I digress… Apparently the Catholics are heading to the American Southwest, also known as “McCain Territory.” I just want to take a minute to point out what a drain humans who insist on living in the desert are on the environment, and God probably doesn’t like that.) The Courant wrote:
The difficulty in adhering to Catholic beliefs in a society that regularly affronts the faith — by legitimizing, for example, abortion and gay marriage — might be part of the reason for the decline, said the Rev. John Gatzak, a spokesman for the Hartford Archdiocese.
Can I even express how happy I would be if I no longer had to see “I Vote Pro-Life” stickers on the road? Or how much more relaxed I would be if I didn’t have the urge to punch opponents of Gay marriage in the face at least once a month?

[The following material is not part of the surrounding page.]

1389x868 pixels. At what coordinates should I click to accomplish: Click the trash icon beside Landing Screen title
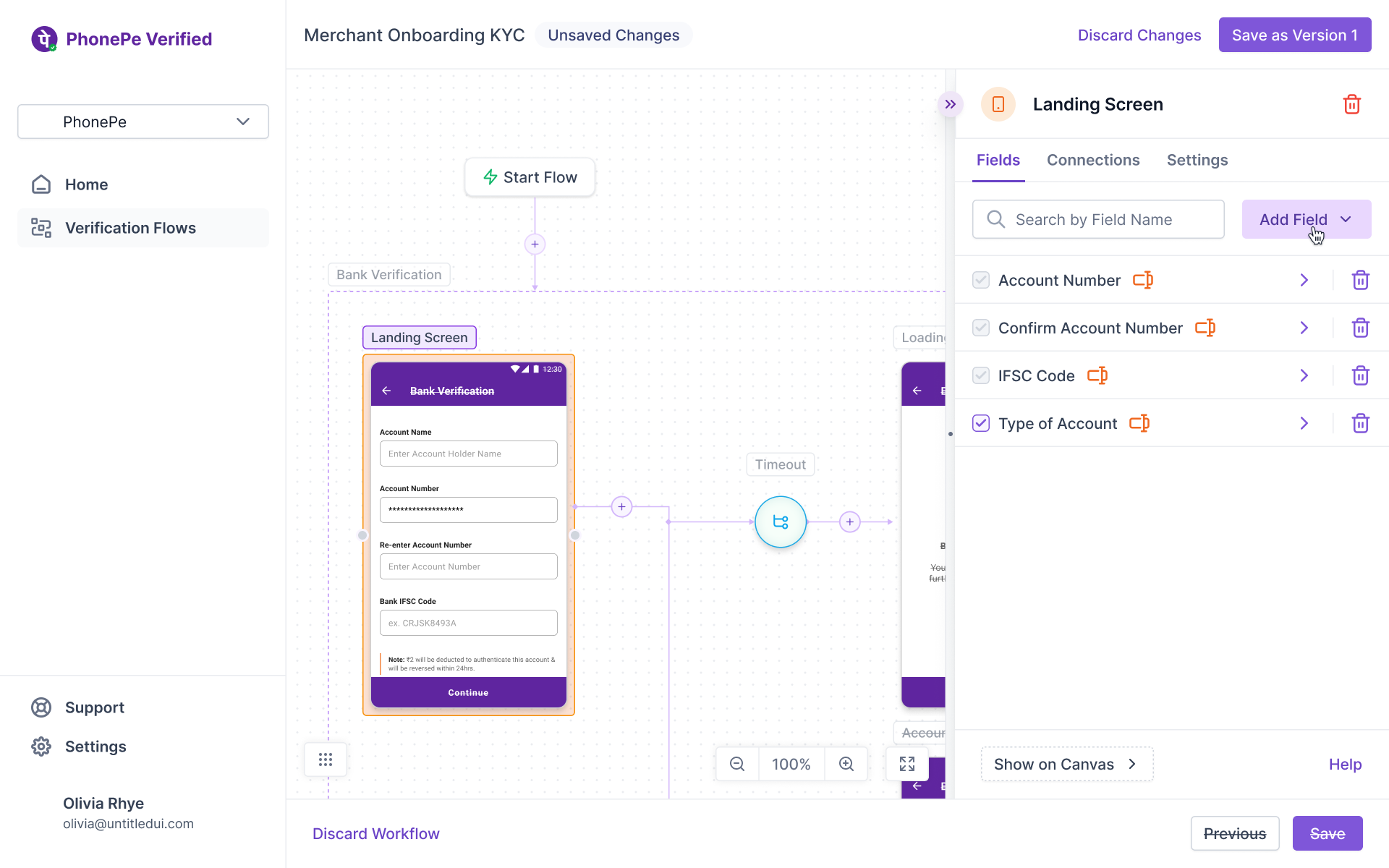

“It has never been easy to live the life of a Catholic,” Gatzak said. “It’s not easy to frequently stand up for what one believes, to practice the faith, to live the faith as a dedicated Catholic, because much of what the church believes and teaches marches against the general trend of society.”
I’m going to have to agree with Gatzak here. It must be incredibly hard to constantly deny others their quality of life, whether it’s in regards to birth control, stem-cell research, Gay marriage, divorce, or aiding and abetting child abuse. In fact, I imagine it’s so exhausting that these hordes of Catholics are simply retiring to Arizona early, because they’re so tuckered out.But slightly less biased analysts told The Courant they saw a different pattern here:
Scholars not affiliated with the study said that a main factor in the drop in so-called self-identifying Catholics is likely due, in part, to lower birthrates among white, non-Hispanic Catholics. For many years, the Catholic church was regenerated by high birthrates, but those numbers started to drop off dramatically 25 to 30 years ago as Catholics began to reach socioeconomic parity with the once-dominant Protestants, said David Roozen, a sociologist of religion at Hartford Seminary.
Let us read between the lines here. This should probably be read as, “Catholics stopped paying attention to the Pope and started using birth control.” Which, of course, calls into question their actual “Catholicism”, at least according this guy:
But Plocharczyk, like Gatzak, also talked about the difficulty in being true to the faith.
“Being a Roman Catholic is not like going through a buffet, where you take what you like,” Plocharczyk said. “The Lord asks us to follow all of those things and not just pick and choose. Jesus does demand and he does challenge us.”
I’d personally like to extend an invitation to the young, modern Catholics who are jumping ship to visit their local Episcopal Church. They’re just like Catholics, only with more women and fewer Popes.